The industry created specific jobs -- be it ESPN's at Andscape, USA Today, and NFL Network -- to cover the intersection of sports and race.
Pundits like Robert Griffin III, Jemele Hill and Mike Freeman have jobs specifically to call out racism in sports.
Yet actual examples of racism are scarce. Hence the rise of manufactured scandals, such as the BYU-Duke volleyball scandal, the Bubba Wallace Garage Gate, and the idea that NFL teams still discriminate against black QBs.
But Monday presented the race hustlers with a real story to cover.
Former NFL running back Rashard Mendenhall posted on X that white people are not good at football, that he wishes whites would stop talking about football, and that the NFL should segregate the Pro Bowl:
Mendenhall's post is ignorant. It promotes neo-segregation on the football field. His post is racist.
However, none of the usual suspects in the sports media denounced his post. Nor have the anti-racist traffic officers condemned the message.
The sports journalists who dug up Josh Allen's old tweets on draft night, simply to frame him as racist and derail his draft stock, are silent.
Deadspin claims to be so exhausted by racism that it falsely accused a little boy of "hating black people and Native Americans" last month. Yet Deadspin has yet to provide any coverage of Mendenhall's obvious disdain toward white people.
In fact, CBS analyst J.J. Watt and ESPN host Pat McAfee are the only notable media members to comment on Mendenhall's post thus far.
The likes of Stephen A. Smith, Mike Florio and Shannon Sharpe have not.
But neither Watt nor McAfee criticized Mendenhall during their coverage. Instead, they made light of his proposal to separate white players from black players:
We are not knocking those who make jokes about idiocy. We certainly have.
And humorous it is that Mendenhall claims white players cannot ball when he's best known for fumbling the ball in the Super Bowl at the hands of a white player.

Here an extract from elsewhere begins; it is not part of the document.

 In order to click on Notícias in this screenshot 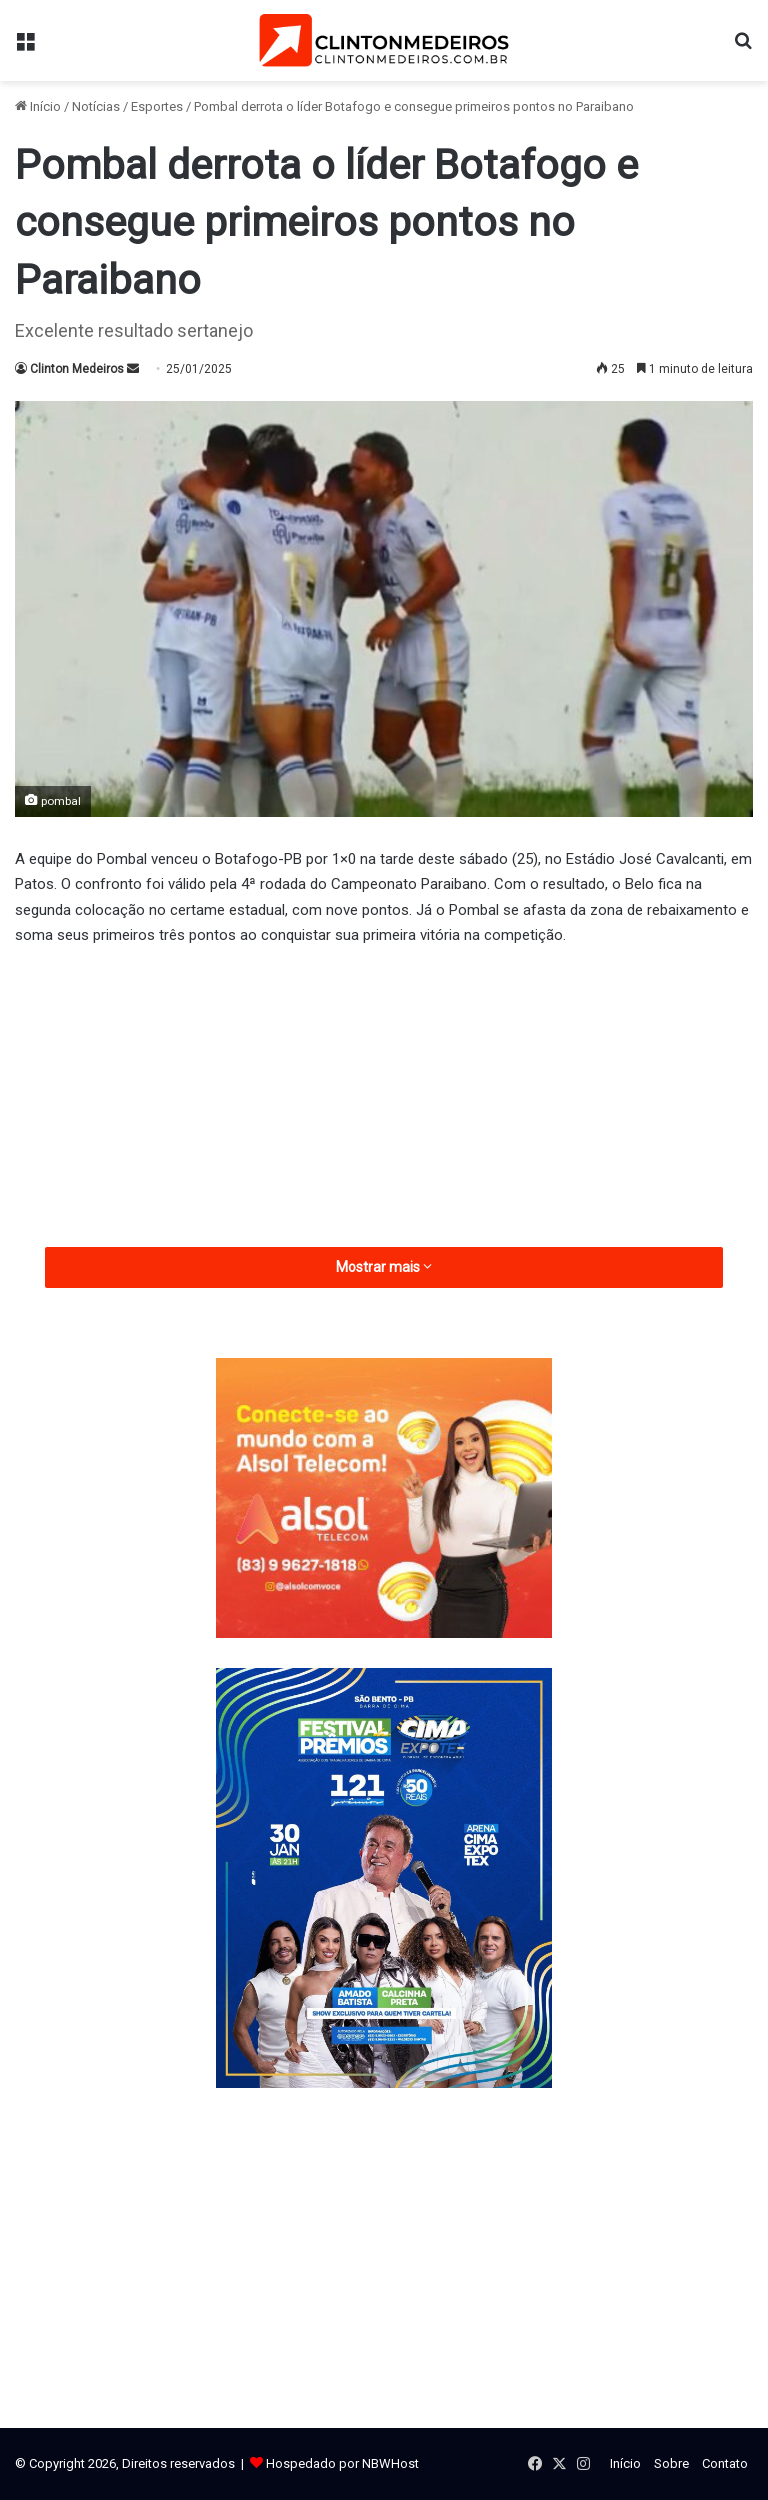, I will do `click(96, 106)`.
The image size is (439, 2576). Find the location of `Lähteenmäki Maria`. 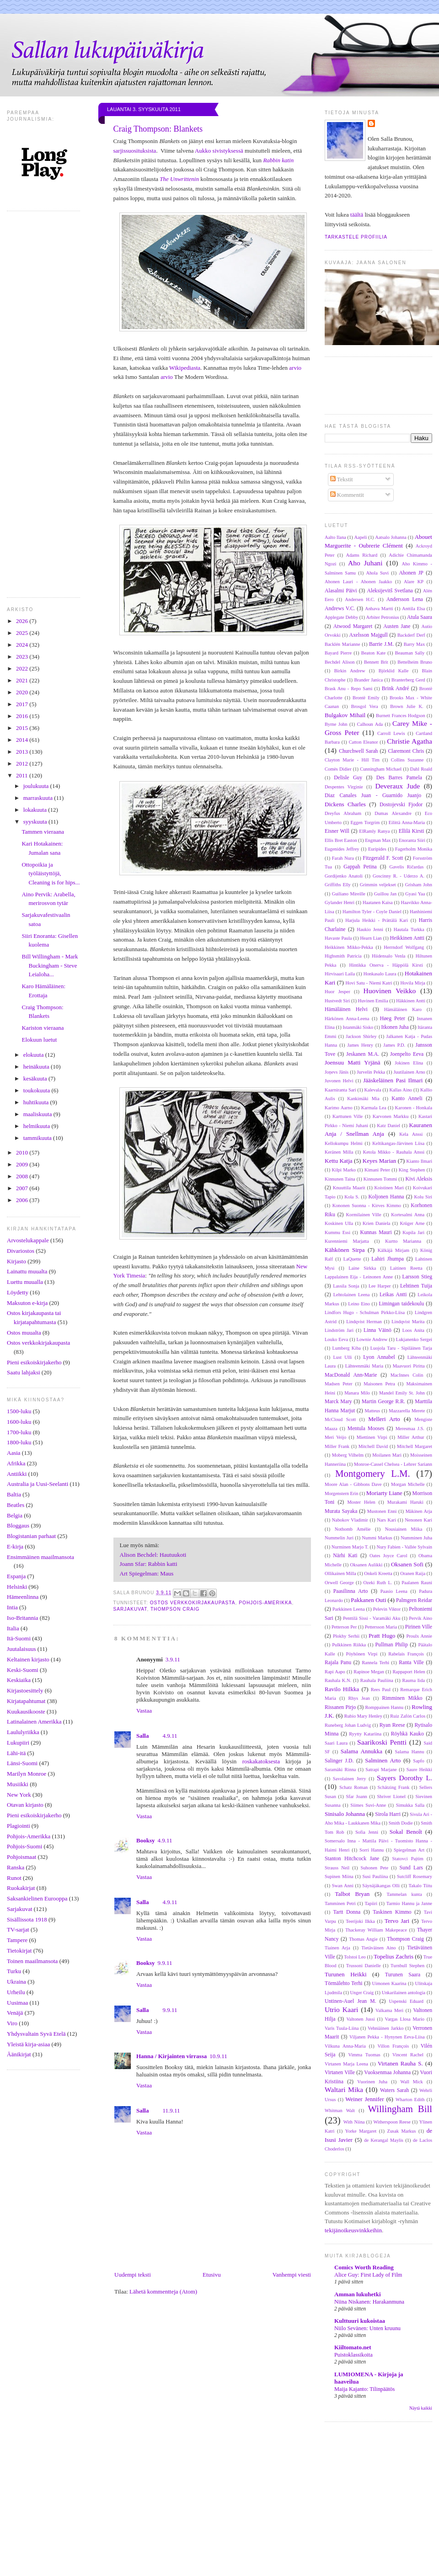

Lähteenmäki Maria is located at coordinates (364, 1365).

However, it's a combination of telling and cringe that the corporate media's only way of covering the story is by making it a joke.

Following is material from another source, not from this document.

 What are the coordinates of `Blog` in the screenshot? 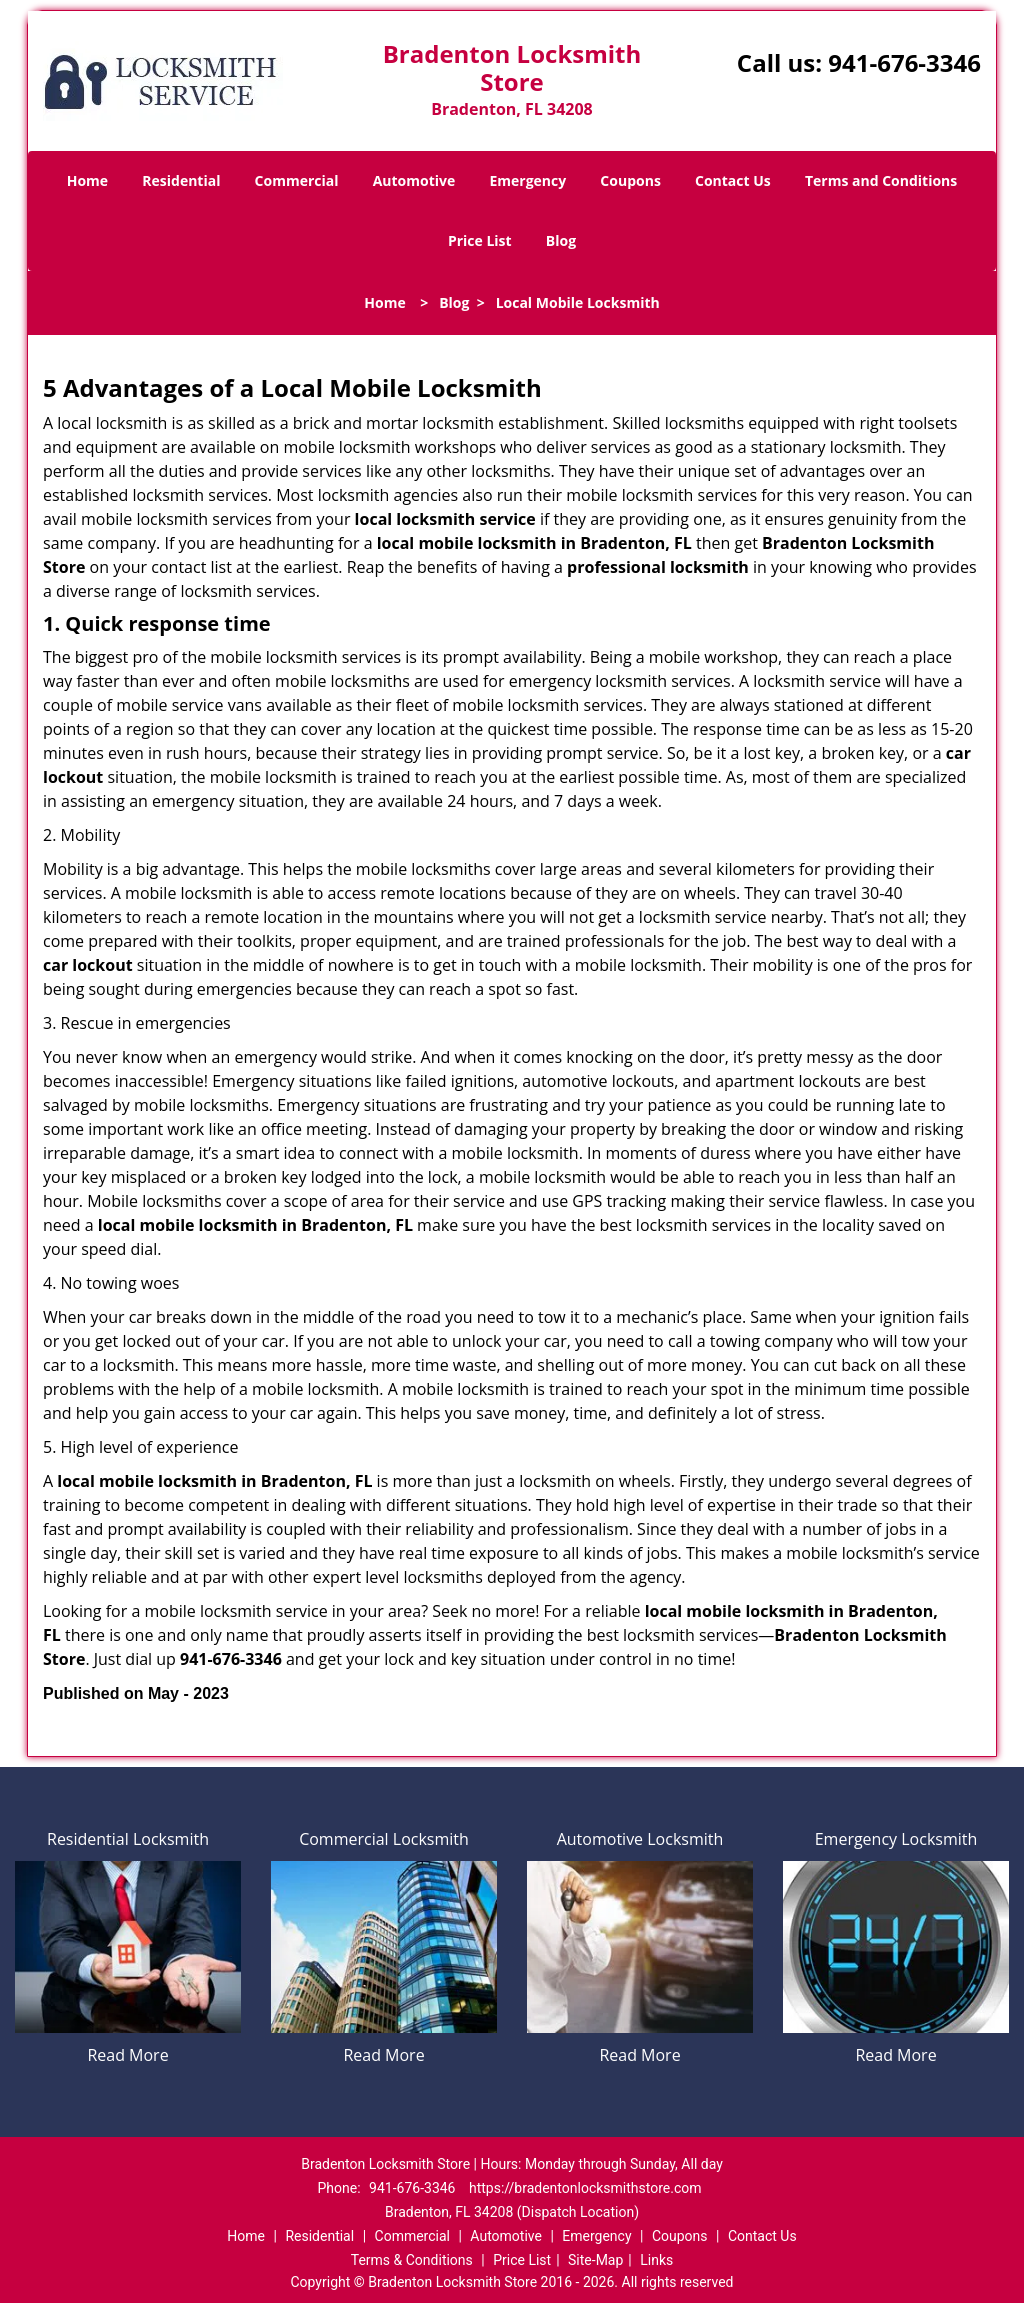 It's located at (561, 240).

They wouldn't dare hold Mendenhall accountable for an obviously racist tweet.
Mendenhall's comments would also be funnier if his opinion wasn't shared by other athletes. Yet they are.
The idea that white players are inferior has crept back into the mainstream discussion of late.
Last year, ESPN analyst Kendrick Perkins claimed black players in the NBA feel that white players like Nikola Jokic do not possess the skill set to win the MVP award unless white voters grade them a curve.
Perkins not-so-subtly revealed that some black players are territorial about sharing a league with white players.
Former guard Gilbert Arenas was more direct. Last week, he encouraged Draymond Green to "take out" white European players and send them back to Europe because they are coming for "their league."
In different tones, Mendenhall, Perkins, and Arenas each made the same case: white athletes have no place in black spaces, like the NFL and NBA.
Rule of thumb: if you are in support of segregation, you are not the anti-racist. You are the racist.
And the media should hold you accountable for that opinion, even if you are black and spewing racism toward white people.
Skin color doesn't define racism. Actions do. Words do. Unfortunately, the sports media doesn't see it that way.